**Task requirements:** Working from the top of the records below, reproduce each line exactly, ending once you have written the line containing "Given: Open the Twitter bird icon in sidebar".
□ □ □ □ □ □ □
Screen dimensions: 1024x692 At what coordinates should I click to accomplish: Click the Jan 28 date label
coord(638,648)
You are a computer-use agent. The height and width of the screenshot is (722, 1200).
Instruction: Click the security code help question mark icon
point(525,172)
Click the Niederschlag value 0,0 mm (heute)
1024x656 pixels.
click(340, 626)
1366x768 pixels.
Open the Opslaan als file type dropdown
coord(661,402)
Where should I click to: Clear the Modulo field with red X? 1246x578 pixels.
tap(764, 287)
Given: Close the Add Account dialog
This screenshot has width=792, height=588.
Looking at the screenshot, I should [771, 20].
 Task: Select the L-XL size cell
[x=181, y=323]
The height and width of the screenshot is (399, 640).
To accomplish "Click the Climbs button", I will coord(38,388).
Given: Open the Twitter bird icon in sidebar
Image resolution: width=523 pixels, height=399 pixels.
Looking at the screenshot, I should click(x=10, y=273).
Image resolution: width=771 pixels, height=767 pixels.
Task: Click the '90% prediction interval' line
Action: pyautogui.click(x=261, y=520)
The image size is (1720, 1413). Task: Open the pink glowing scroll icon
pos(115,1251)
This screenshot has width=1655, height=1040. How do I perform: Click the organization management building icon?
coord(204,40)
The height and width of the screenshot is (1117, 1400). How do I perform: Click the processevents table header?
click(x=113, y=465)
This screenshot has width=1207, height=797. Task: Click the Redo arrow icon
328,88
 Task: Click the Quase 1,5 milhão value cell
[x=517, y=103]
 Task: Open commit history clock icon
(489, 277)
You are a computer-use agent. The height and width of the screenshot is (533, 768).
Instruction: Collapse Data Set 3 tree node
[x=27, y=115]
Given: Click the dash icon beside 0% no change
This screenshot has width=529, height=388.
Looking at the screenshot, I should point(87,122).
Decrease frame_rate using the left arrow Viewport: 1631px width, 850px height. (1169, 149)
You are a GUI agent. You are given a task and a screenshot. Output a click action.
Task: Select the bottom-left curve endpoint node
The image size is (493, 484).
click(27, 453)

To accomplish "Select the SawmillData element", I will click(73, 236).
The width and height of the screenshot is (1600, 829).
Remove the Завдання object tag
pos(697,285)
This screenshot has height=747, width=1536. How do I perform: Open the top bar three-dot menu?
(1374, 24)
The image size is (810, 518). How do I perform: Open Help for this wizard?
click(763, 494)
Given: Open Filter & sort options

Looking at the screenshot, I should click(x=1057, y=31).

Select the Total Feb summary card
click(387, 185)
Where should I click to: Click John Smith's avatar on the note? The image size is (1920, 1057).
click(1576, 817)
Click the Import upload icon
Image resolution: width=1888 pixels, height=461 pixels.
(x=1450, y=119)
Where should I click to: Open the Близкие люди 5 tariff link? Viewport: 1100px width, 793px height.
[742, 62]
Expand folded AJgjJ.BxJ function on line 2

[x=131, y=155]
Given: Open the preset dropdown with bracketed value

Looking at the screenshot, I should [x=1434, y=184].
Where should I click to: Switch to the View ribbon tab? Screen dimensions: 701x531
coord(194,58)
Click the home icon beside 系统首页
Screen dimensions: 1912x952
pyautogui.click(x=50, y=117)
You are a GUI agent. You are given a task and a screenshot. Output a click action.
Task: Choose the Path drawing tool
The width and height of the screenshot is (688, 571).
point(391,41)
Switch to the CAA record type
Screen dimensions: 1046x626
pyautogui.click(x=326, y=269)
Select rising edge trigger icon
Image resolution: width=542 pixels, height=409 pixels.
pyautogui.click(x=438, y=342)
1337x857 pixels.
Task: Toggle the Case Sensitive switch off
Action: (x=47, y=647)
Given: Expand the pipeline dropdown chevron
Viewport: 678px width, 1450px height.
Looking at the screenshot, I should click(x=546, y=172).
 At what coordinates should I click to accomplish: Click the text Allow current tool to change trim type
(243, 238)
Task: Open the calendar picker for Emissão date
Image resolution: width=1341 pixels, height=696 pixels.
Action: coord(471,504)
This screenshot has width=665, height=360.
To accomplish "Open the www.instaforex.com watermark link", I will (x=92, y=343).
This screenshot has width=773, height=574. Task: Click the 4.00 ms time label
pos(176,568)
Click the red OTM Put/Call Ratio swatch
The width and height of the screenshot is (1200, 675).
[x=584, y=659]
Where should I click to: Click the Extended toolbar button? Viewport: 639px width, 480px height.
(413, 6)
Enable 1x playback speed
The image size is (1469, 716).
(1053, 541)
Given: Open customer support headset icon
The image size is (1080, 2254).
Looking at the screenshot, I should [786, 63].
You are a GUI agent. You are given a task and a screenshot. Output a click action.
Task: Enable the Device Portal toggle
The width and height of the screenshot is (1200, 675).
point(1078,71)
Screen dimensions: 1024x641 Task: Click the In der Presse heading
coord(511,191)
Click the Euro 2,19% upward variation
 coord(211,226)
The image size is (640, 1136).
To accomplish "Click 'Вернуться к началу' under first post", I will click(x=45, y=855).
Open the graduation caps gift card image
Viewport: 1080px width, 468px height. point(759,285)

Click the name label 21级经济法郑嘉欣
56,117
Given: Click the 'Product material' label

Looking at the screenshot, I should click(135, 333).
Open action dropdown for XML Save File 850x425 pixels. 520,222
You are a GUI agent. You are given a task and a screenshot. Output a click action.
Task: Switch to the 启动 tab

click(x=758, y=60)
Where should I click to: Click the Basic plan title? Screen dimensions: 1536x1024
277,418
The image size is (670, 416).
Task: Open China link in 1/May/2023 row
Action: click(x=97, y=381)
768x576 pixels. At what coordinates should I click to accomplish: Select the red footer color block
□ □ □ □ □ □ □
**Final answer:**
Screen dimensions: 1024x692 At what coordinates should I click to accomplish: Click the Jan 28 date label
coord(638,648)
You are a computer-use agent. The height and width of the screenshot is (722, 1200).
Instruction: Click the security code help question mark icon
point(525,172)
Click the Niederschlag value 0,0 mm (heute)
1024x656 pixels.
click(340, 626)
1366x768 pixels.
Open the Opslaan als file type dropdown
coord(661,402)
Where should I click to: Clear the Modulo field with red X? 1246x578 pixels.
tap(764, 287)
Given: Close the Add Account dialog
This screenshot has width=792, height=588.
Looking at the screenshot, I should [771, 20].
 Task: Select the L-XL size cell
[x=181, y=323]
The height and width of the screenshot is (399, 640).
To accomplish "Click the Climbs button", I will coord(38,388).
Given: Open the Twitter bird icon in sidebar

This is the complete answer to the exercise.